Tuesday, June 10, 2008

Forced marriages and marriages for sale

The Swedish Migration Board is once again on the limelight for failing to do a proper investigation into an arranged marriage that took place in Iran whereby the supposed bride was brought to Sweden, wherein said marriage did not last the legally-mandated two-year period to allow a permanent residence permit. The Iranian woman is now due for deportation back to Iran where she allegedly faces death threat from her own family.
The Migration Board has become more generous in its assumption that Swedes and holders of permanent residence permits who marries abroad, or finds a partner abroad and returns to Sweden "stays married" because they found love. Indeed it is naive to pursue such an assumption as basis for a migration policy. It smacks of ignorance of the thriving marriage business, whereby a Swedish national or holder of a residence permit can enter into a marriage contract for the cost of no less than 100,000 Swedish crowns. Poor parents in some remote villages in Asia, Africa and even Latin-America could easily welcome the idea of marrying off their daughters, or sons in exchange for hard currency.

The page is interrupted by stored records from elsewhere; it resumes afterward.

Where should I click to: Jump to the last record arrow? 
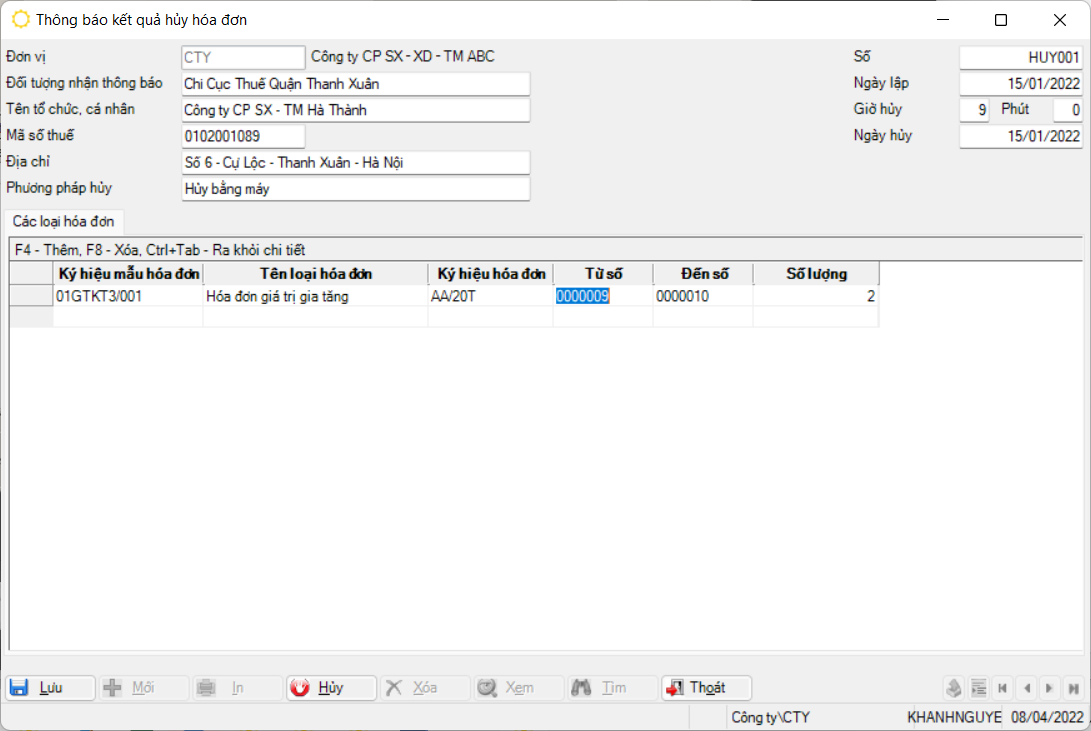[x=1073, y=688]
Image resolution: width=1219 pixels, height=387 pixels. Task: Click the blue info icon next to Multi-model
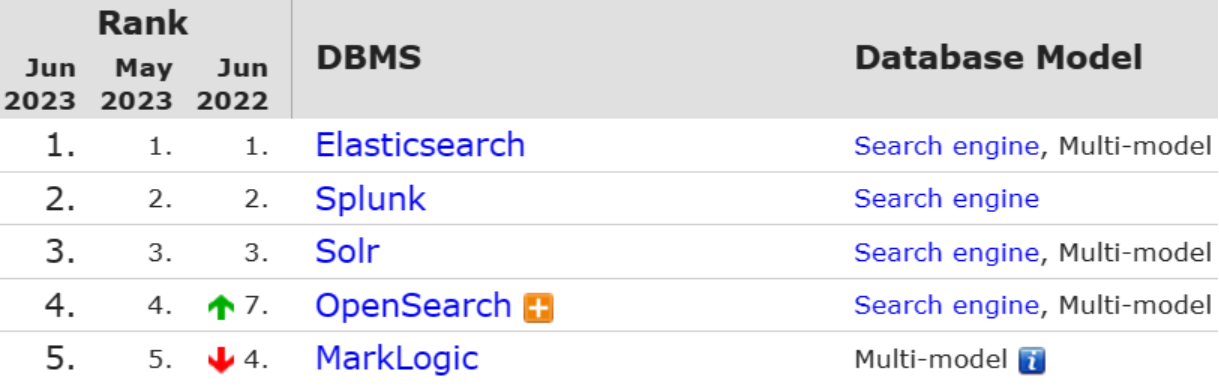[1030, 360]
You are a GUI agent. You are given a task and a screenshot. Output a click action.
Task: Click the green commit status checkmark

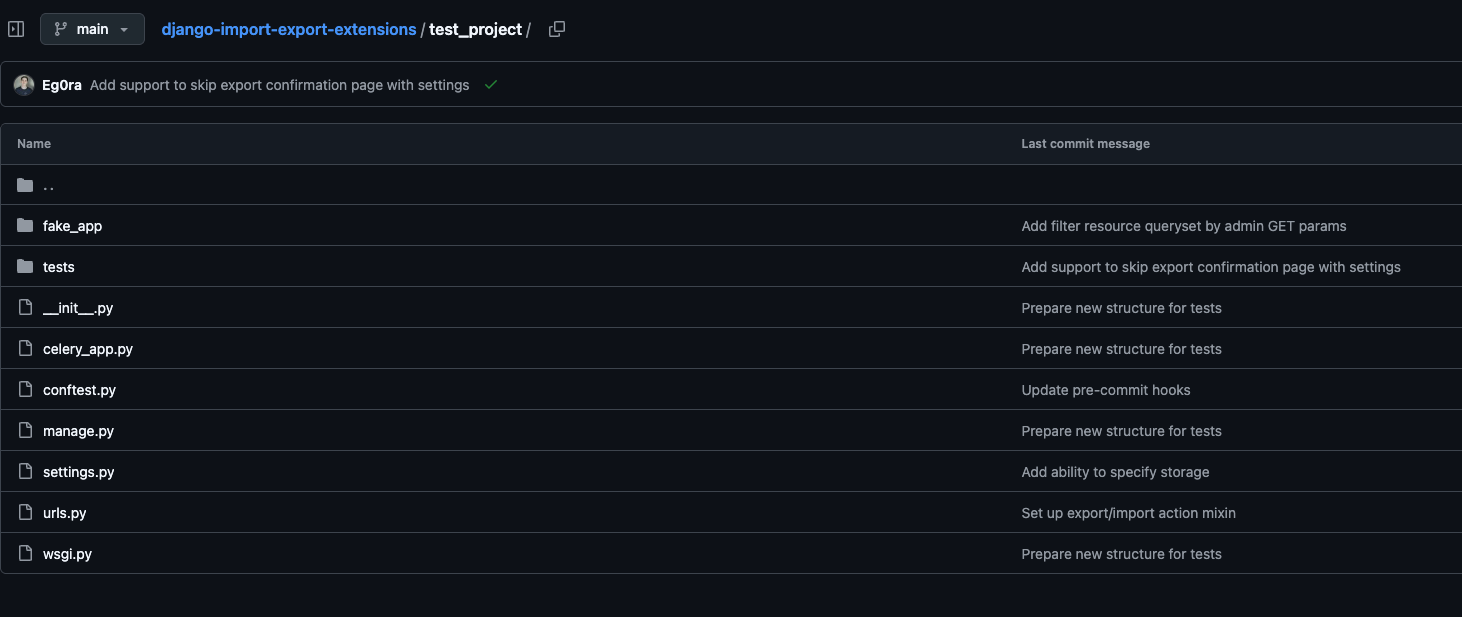click(491, 85)
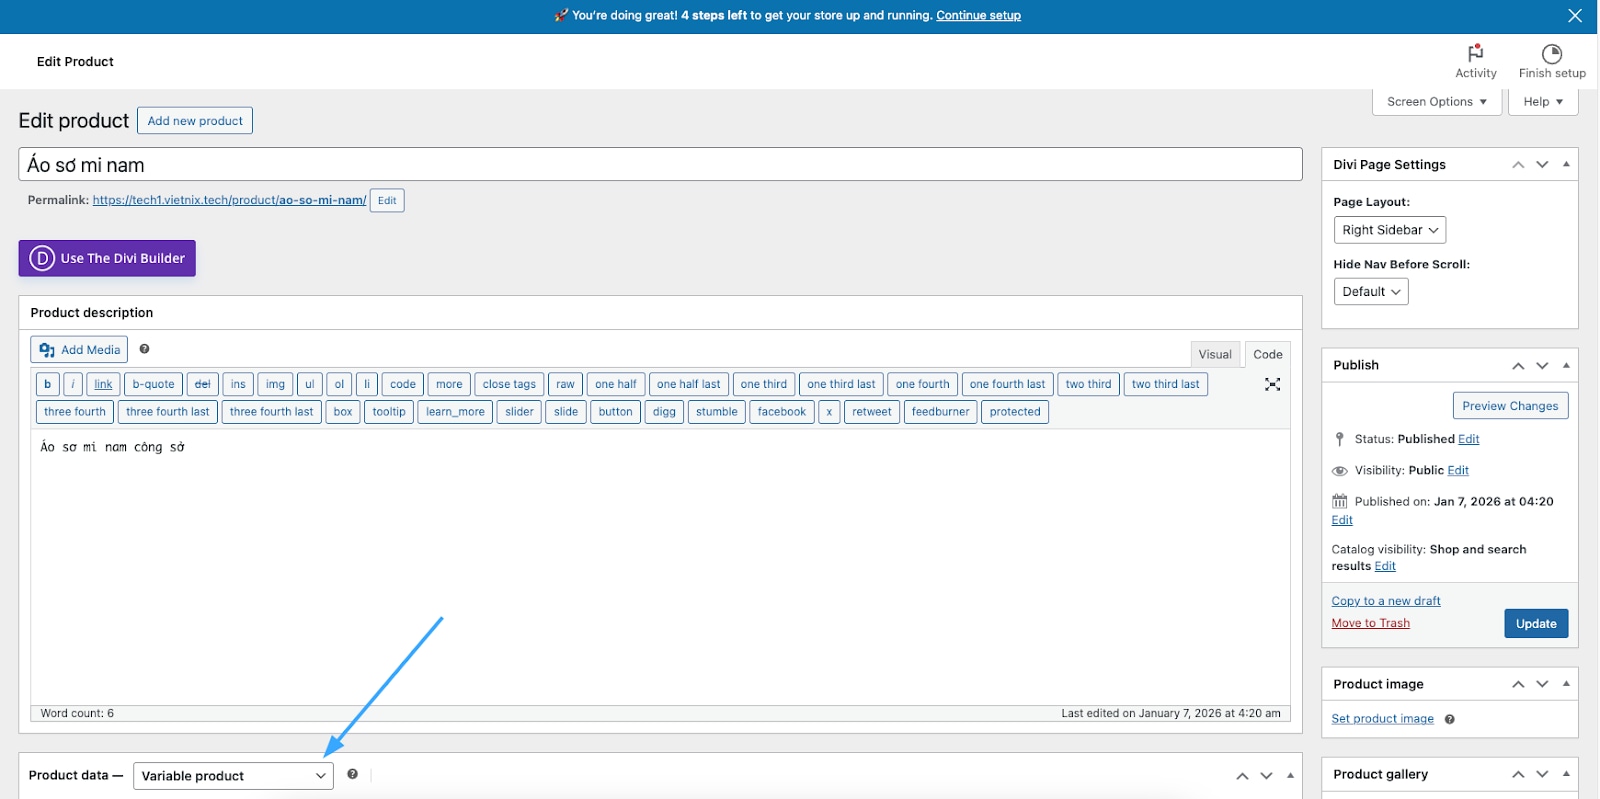
Task: Open Hide Nav Before Scroll dropdown
Action: tap(1370, 292)
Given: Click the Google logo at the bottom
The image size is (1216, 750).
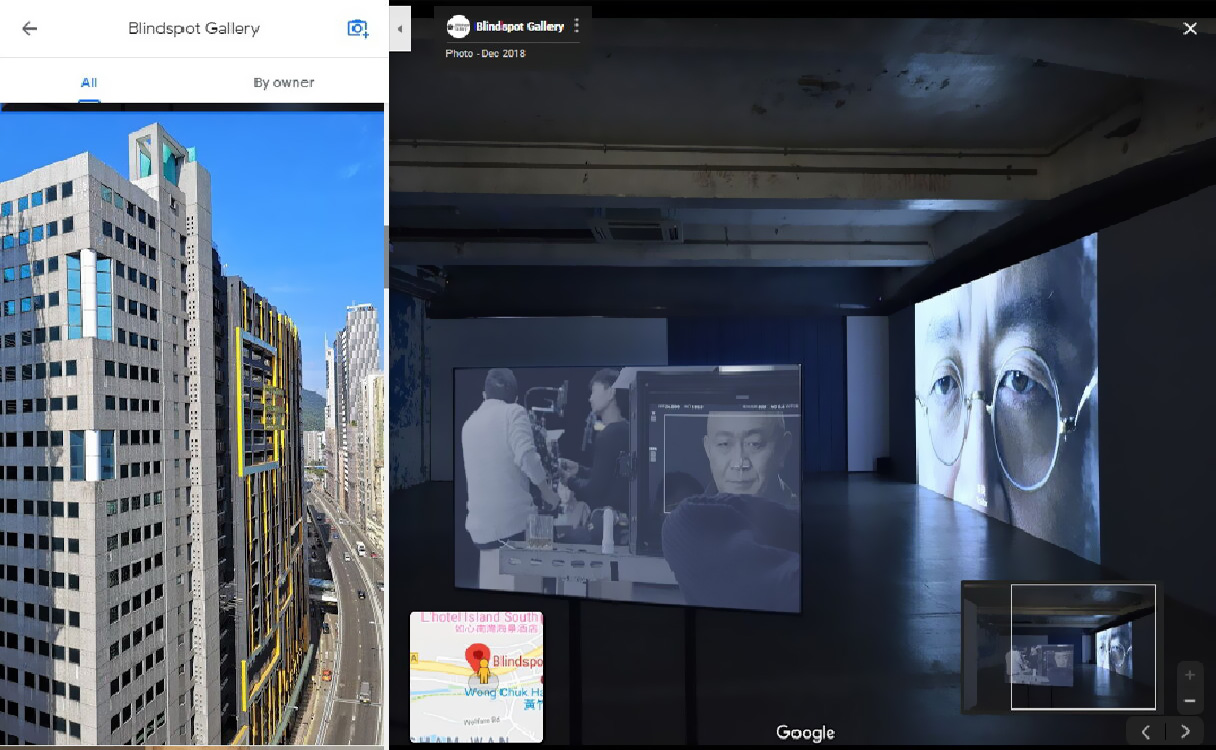Looking at the screenshot, I should point(804,733).
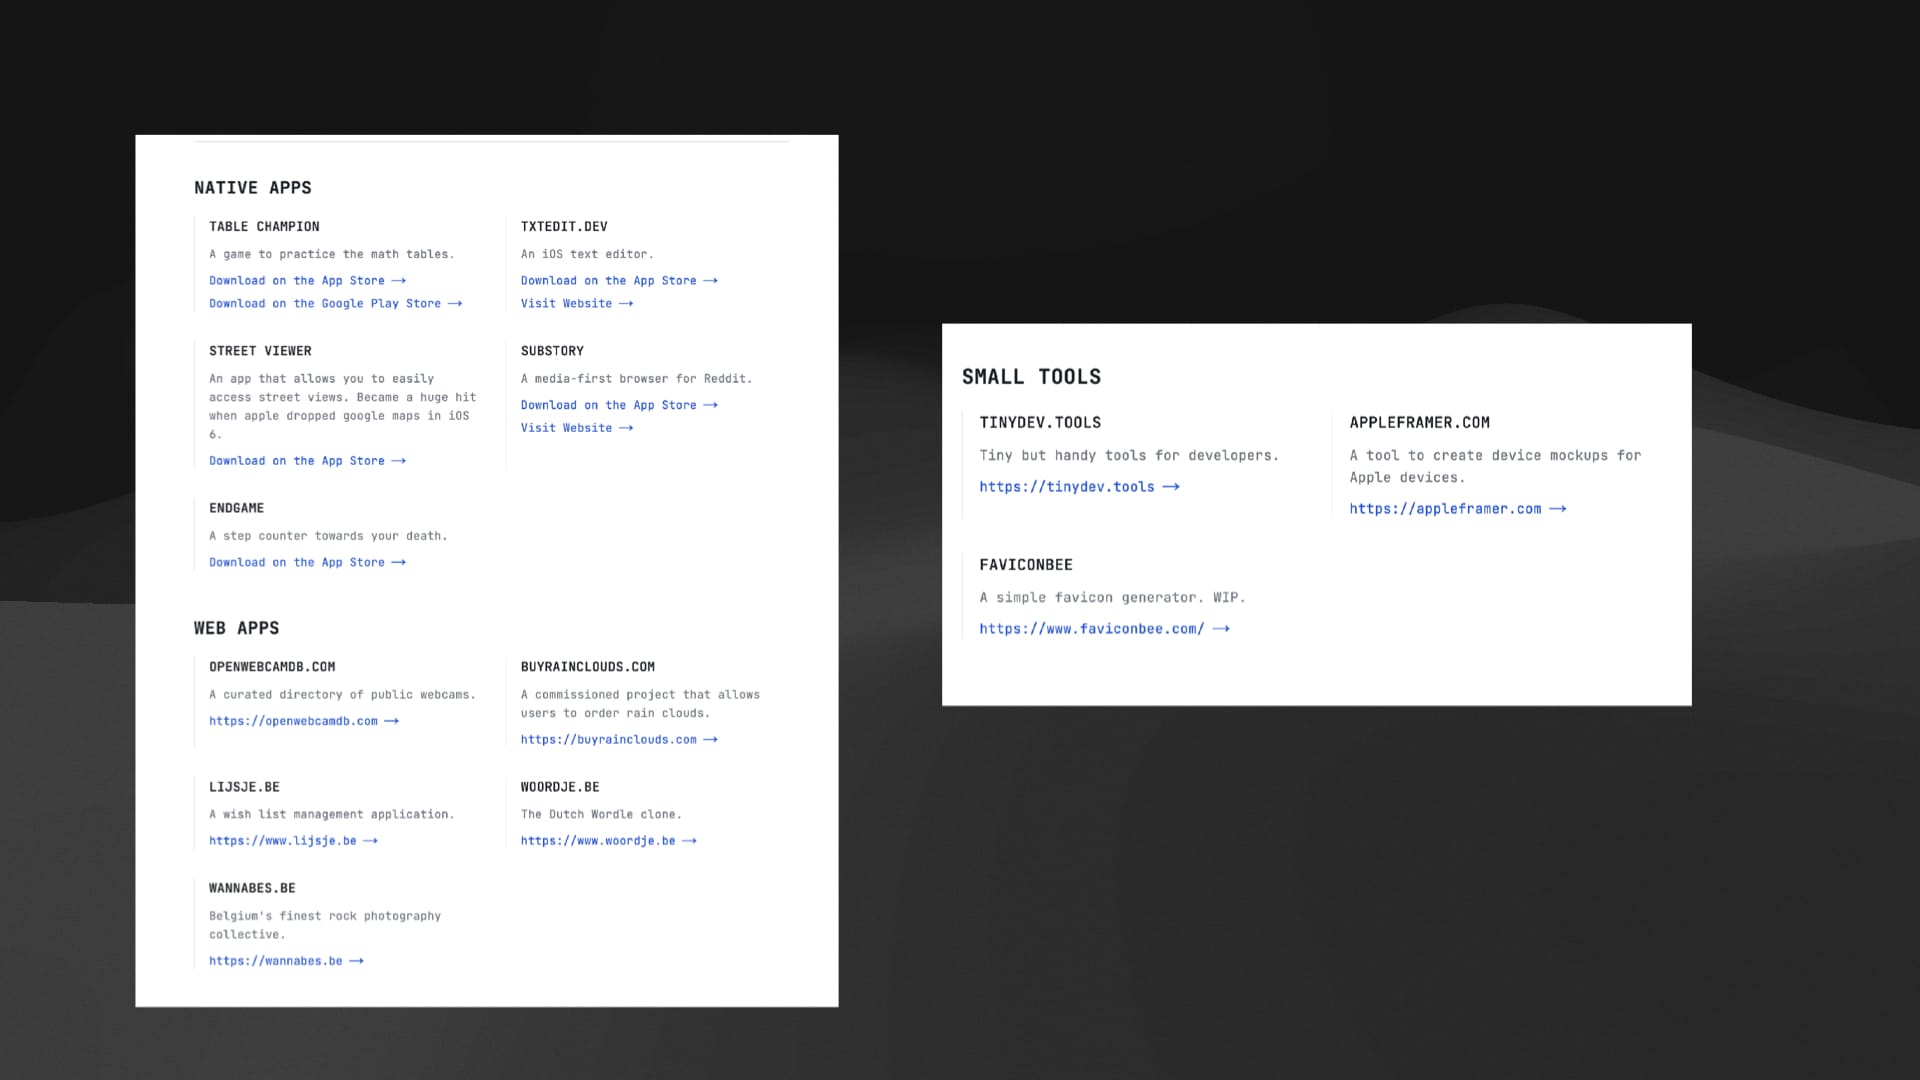The height and width of the screenshot is (1080, 1920).
Task: Click arrow beside woordje.be URL
Action: tap(689, 841)
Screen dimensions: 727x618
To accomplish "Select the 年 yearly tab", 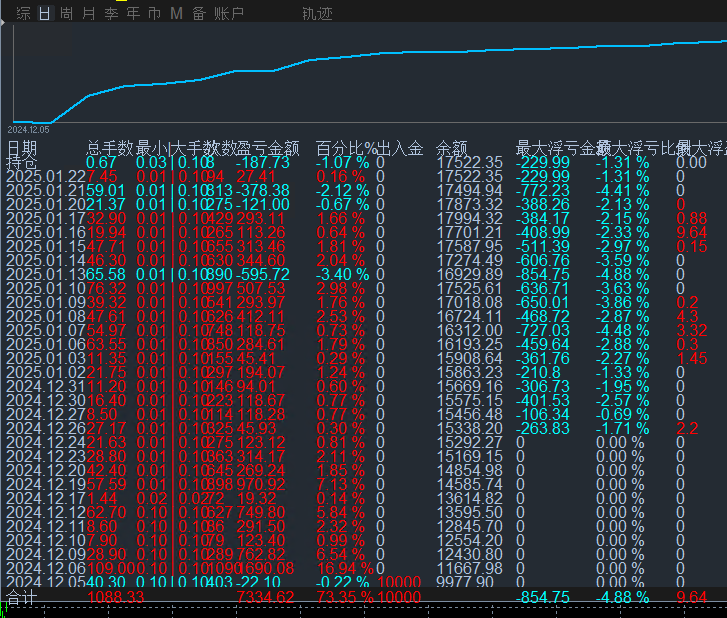I will coord(133,14).
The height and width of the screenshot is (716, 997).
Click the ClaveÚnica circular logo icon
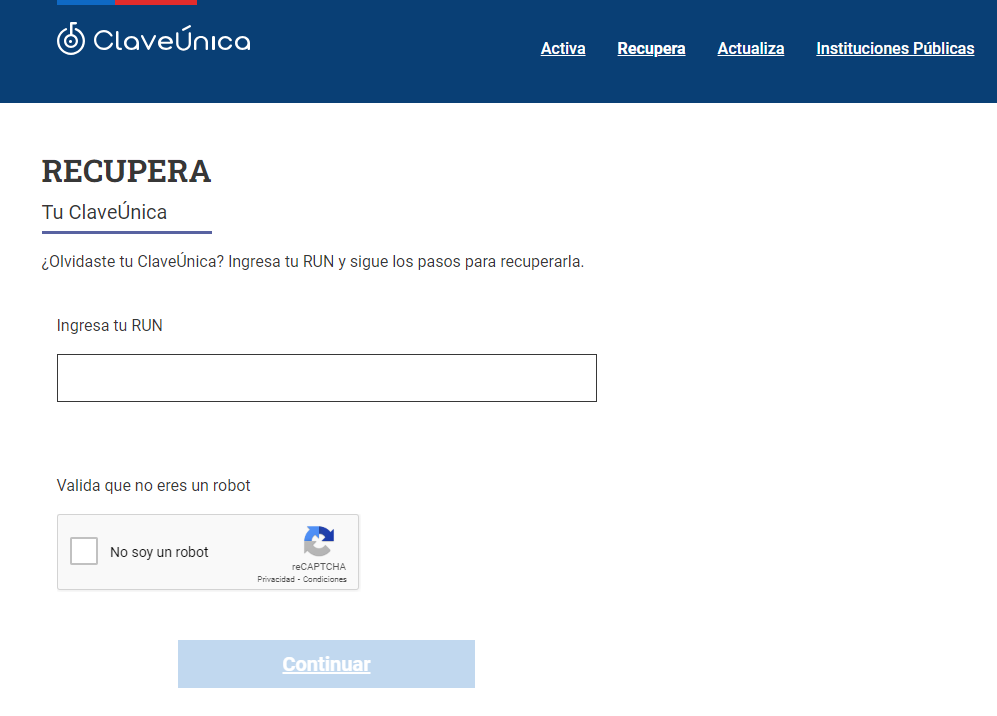coord(71,39)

The waiting time of two years to prove serious marital intent may protect the women from immediate deportation but it does not control the flourishing marriage business nor put a hinder to parentally-arranged marriages. Nothing is more detrimental to women than to be forced into a loveless marriage, a marriage where violence and domestic abuses happen.
According to Dagens Nyheter ( June 10, 2008) there were around 16,000 persons last year who were granted temporary permanent residences and a large number were women from Thailand. It is pre-supposed that even in these cases, some were made out of a business arrangement. It is a known fact that in Thailand's remote villages, poor parents sell their daughters if not to marriages, then to brothels and sex procurers.
It is lamentable that the Migration Board should adopt an indifferent attitude towards the real possibility of human trafficking disguised as marriages, or that it should presume that nationals bringing potential brides to Sweden are motivated by the noblest emotion called love.